» **WRITTEN PROBLEM**: Reproduce word for word the part of the entries that opens with the line containing "Image resolution: width=1200" and closes with the line containing "Click the 'Total", including both of those lines.

» **RECORDED INFORMATION**:
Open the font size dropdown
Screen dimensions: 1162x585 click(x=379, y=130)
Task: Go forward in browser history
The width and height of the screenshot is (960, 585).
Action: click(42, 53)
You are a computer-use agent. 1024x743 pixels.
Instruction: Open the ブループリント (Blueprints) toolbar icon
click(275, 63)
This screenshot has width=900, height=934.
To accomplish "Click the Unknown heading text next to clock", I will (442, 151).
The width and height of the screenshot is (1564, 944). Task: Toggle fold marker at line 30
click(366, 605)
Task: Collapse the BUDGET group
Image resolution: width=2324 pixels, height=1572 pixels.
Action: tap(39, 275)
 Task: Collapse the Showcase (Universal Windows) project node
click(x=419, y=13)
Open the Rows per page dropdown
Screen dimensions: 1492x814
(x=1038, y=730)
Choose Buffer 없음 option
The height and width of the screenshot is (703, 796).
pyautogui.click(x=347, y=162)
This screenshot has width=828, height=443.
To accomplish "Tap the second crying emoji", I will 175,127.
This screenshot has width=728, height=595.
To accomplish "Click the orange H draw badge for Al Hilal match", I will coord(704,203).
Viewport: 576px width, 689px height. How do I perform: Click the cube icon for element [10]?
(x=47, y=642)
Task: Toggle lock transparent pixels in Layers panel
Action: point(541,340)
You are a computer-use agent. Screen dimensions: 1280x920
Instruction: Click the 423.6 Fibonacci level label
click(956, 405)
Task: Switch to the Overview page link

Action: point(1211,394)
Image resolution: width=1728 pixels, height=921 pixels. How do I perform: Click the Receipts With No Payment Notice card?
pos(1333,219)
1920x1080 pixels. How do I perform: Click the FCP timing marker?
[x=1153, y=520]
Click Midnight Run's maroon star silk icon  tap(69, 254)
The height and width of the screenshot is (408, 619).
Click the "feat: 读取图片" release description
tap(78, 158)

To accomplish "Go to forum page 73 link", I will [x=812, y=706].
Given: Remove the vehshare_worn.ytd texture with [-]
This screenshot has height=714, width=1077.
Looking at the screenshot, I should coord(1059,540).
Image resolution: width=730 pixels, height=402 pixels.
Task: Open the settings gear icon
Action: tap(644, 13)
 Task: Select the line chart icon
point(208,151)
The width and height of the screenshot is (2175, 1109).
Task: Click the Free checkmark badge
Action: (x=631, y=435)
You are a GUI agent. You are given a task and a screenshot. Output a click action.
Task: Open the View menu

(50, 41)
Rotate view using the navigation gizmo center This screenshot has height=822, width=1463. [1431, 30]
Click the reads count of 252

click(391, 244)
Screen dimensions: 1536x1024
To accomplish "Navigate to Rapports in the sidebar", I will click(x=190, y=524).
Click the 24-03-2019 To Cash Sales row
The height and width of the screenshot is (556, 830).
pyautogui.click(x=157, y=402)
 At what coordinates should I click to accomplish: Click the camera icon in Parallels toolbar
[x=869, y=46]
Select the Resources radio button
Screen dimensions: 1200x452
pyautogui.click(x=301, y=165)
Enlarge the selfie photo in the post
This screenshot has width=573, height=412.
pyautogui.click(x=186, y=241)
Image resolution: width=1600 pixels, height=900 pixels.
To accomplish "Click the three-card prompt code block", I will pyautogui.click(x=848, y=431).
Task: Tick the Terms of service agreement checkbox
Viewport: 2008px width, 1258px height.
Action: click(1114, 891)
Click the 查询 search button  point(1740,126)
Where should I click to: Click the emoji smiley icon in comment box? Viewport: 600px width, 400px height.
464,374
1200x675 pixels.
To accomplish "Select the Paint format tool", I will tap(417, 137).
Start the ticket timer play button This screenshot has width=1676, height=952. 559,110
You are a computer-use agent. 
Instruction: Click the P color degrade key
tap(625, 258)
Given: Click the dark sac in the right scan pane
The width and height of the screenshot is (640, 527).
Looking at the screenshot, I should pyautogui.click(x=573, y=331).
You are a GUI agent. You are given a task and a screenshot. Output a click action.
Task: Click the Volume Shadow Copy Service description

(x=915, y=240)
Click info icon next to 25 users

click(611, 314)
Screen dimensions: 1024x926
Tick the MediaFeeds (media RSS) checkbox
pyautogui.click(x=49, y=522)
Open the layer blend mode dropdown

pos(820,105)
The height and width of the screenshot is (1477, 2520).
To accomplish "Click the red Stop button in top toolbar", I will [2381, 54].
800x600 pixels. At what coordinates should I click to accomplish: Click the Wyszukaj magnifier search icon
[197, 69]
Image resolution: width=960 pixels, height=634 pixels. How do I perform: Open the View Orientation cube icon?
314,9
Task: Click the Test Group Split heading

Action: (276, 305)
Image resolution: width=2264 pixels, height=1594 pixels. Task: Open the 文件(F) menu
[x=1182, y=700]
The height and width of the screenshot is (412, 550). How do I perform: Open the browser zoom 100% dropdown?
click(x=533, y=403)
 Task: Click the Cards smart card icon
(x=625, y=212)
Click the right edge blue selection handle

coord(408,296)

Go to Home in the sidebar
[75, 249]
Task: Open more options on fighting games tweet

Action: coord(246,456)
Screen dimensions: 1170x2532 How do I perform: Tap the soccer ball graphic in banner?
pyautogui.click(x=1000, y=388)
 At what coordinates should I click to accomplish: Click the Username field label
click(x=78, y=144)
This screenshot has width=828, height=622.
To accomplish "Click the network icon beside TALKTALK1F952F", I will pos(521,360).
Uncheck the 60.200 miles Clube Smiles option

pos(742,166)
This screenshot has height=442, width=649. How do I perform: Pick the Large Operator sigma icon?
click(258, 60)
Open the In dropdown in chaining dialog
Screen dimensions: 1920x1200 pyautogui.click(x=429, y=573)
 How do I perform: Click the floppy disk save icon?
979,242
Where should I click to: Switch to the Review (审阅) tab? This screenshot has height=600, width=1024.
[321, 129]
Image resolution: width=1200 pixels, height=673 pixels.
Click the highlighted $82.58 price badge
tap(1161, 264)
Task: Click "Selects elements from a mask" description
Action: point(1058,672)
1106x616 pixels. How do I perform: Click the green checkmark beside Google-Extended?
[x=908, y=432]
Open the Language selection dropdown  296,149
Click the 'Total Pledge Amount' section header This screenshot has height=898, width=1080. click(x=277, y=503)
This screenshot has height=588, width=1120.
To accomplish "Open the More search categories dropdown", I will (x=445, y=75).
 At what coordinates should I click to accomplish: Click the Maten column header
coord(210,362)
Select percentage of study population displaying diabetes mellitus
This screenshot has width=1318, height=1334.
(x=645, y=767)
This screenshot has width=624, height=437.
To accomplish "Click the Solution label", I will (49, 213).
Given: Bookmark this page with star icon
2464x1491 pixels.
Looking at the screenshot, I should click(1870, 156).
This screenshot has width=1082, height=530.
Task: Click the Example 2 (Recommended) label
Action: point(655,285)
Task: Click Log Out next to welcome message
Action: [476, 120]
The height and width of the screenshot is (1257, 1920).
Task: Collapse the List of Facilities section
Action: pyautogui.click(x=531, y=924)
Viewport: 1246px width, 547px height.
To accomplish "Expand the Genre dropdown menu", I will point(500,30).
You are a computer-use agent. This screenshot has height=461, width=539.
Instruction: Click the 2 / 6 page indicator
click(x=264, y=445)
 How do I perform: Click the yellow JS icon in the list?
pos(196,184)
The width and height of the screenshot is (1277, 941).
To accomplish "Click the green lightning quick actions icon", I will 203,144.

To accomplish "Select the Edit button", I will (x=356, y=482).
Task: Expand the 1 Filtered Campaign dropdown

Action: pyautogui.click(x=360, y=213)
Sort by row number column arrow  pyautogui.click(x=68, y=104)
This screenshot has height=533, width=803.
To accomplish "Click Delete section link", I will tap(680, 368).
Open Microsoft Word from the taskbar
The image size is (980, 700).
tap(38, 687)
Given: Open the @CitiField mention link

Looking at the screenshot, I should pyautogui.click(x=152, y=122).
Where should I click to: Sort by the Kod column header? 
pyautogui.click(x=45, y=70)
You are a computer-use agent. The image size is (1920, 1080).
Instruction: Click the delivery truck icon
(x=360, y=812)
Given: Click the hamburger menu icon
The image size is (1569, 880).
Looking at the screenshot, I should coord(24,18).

» **ANSWER TO THE EXERCISE**:
Image resolution: width=1200 pixels, height=673 pixels.
Click the highlighted $82.58 price badge
tap(1161, 264)
Task: Click "Selects elements from a mask" description
Action: point(1058,672)
1106x616 pixels. How do I perform: Click the green checkmark beside Google-Extended?
[x=908, y=432]
Open the Language selection dropdown  296,149
Click the 'Total Pledge Amount' section header This screenshot has height=898, width=1080. click(x=277, y=503)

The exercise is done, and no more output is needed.